We have prepared a small validation note - based on data from 241 high quality meteorological towers - that gives you a first hint on bias and uncertainty - read more - HERE. - Need turbulence intensity instead of the GASP windspeed standard deviation?
We have prepared a small pdf that describes how to convert from wind speed standard deviations to turbulence intensities - and how to use the two model parameters (A) and (B) to derive the turbulence intensity at any wind speed - read more - HERE. - How is the GASP shear calculated?
The shear values from GASP are estimated using the DTU-LINCOM flow model. According to DTU, this was the best "local" source of shear given the models available during development of the GASP dataset (neutral atmospheric stability assumed, so the reported GASP shear is representative for "higher" wind speeds). Another option would have been to estimate the shear using the WAsP model (with default or custom-specified atmospheric stability parameters). However, if you are interested in "WAsP-shear" values, it is perfectly possible to derive those directly (but manually) from existing GASP annual average wind speeds in 50m, 100m and 150m [parameter: wsp]. The "WAsP-shear" is currently not included in the GAsP dataset version 1.0, but under consideration for a future dataset update.
Availability from EMD's software
- windPRO: In 'Data' menu click 'Siting parameters (GASP etc)' to access the download tool. Data is loaded into a result layer with a .siteres file acting as the data-container.
- The .siteres file can be used in PARK, Site Compliance, Load Response and Optimization calculations.

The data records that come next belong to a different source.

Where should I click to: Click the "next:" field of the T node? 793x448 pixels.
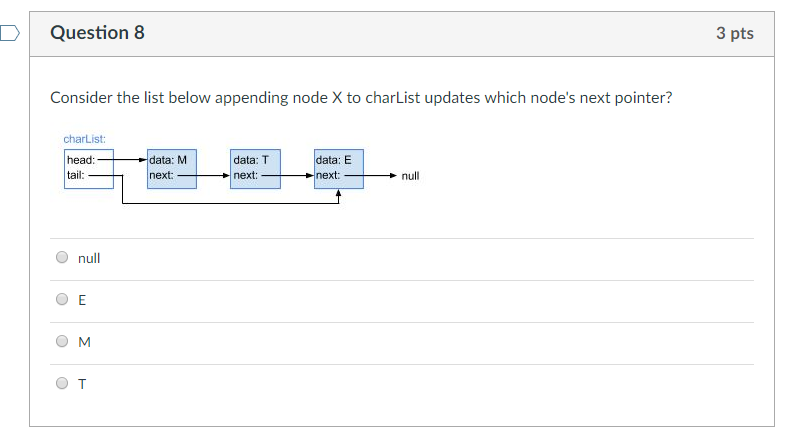pyautogui.click(x=245, y=175)
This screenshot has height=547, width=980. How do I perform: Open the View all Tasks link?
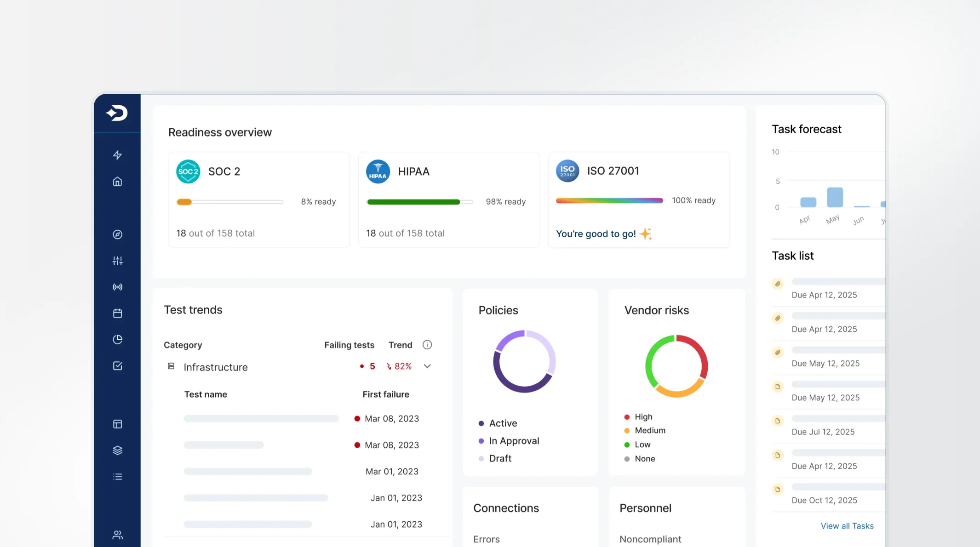click(x=847, y=526)
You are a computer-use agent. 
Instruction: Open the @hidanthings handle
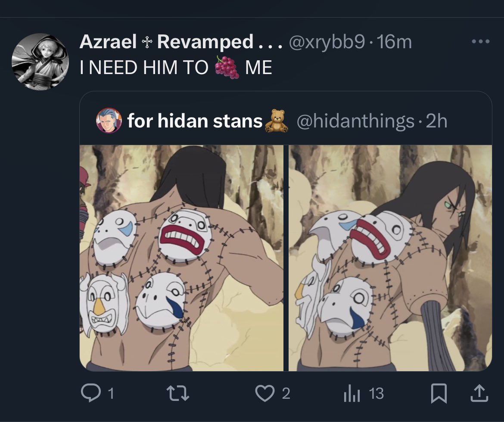(355, 121)
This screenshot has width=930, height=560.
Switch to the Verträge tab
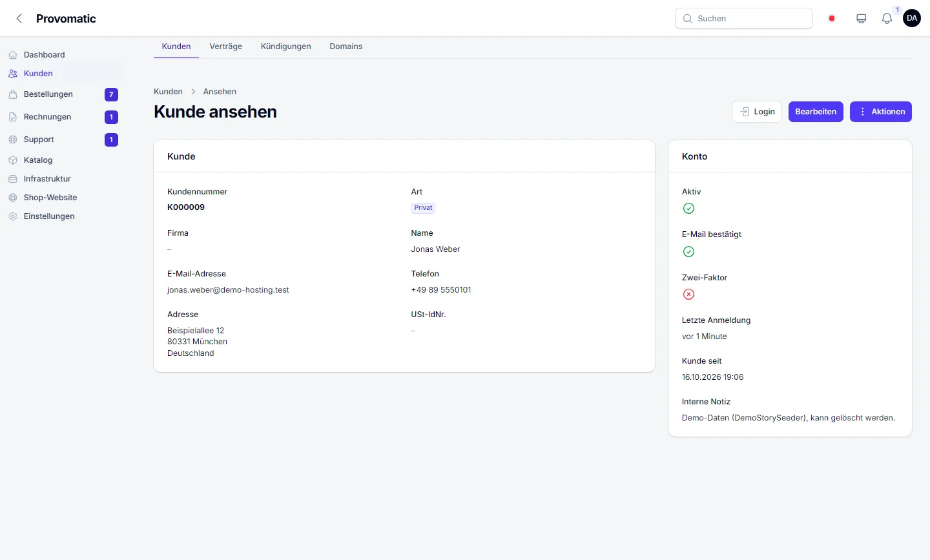(226, 47)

- windPROSPECTING: GASP data is available through the data-tab named 'Site-prospecting'. Free access to windPROSPECTING - here.
- windprospecting offers spatial view of omnidirectinal parameters and detailed point-data with directional results and statistics.
- EMD-API: Read more at the dedicated wiki-page for our Global Atlas Data Services - here. If you are accessing the GASP data from within the EMD-API, you will use the parameter group-names in order to request specific data-packages [resource-omni, resource-sector, siting-extremes, siting-fatigue-omni, siting-fatigue-sector, turbine-fatigue, turbine-fatigue-recommend, turbine-extreme, turbine-extreme-recommend].
Parameters and Dimensions
As seen from the tables below, a very wide range of omnidirectional and sectorwise parameters are available from GASP. These parameters are divided into four main categories:
- Wind Resources / Atmospheric Parameters
- Siting Parameters – Fatigue
- Siting Parameters – Extremes
- Turbine Design Classification - with recommended turbine class. 3 separate aeroelastic models are used as representative for the 3 heights
- 50m: WindPACT 1.5MW
- 100m: NREL 5MW
- 150m: DTU 10MW
The tables below provides an overview of all parameters available and at which dimensions that they are available. We have used the following dimensions for the GASP parameters: The first four (longitude, latitude, height and sector) are used for the basic parameters; the last three (ws_class, iec_class and turbine_component) are used for the turbine design classification - and are releated to the IEC61400-1 code and the aeroelastic load model. Please note that not all dimensions are relevant or used for every GASP parameter.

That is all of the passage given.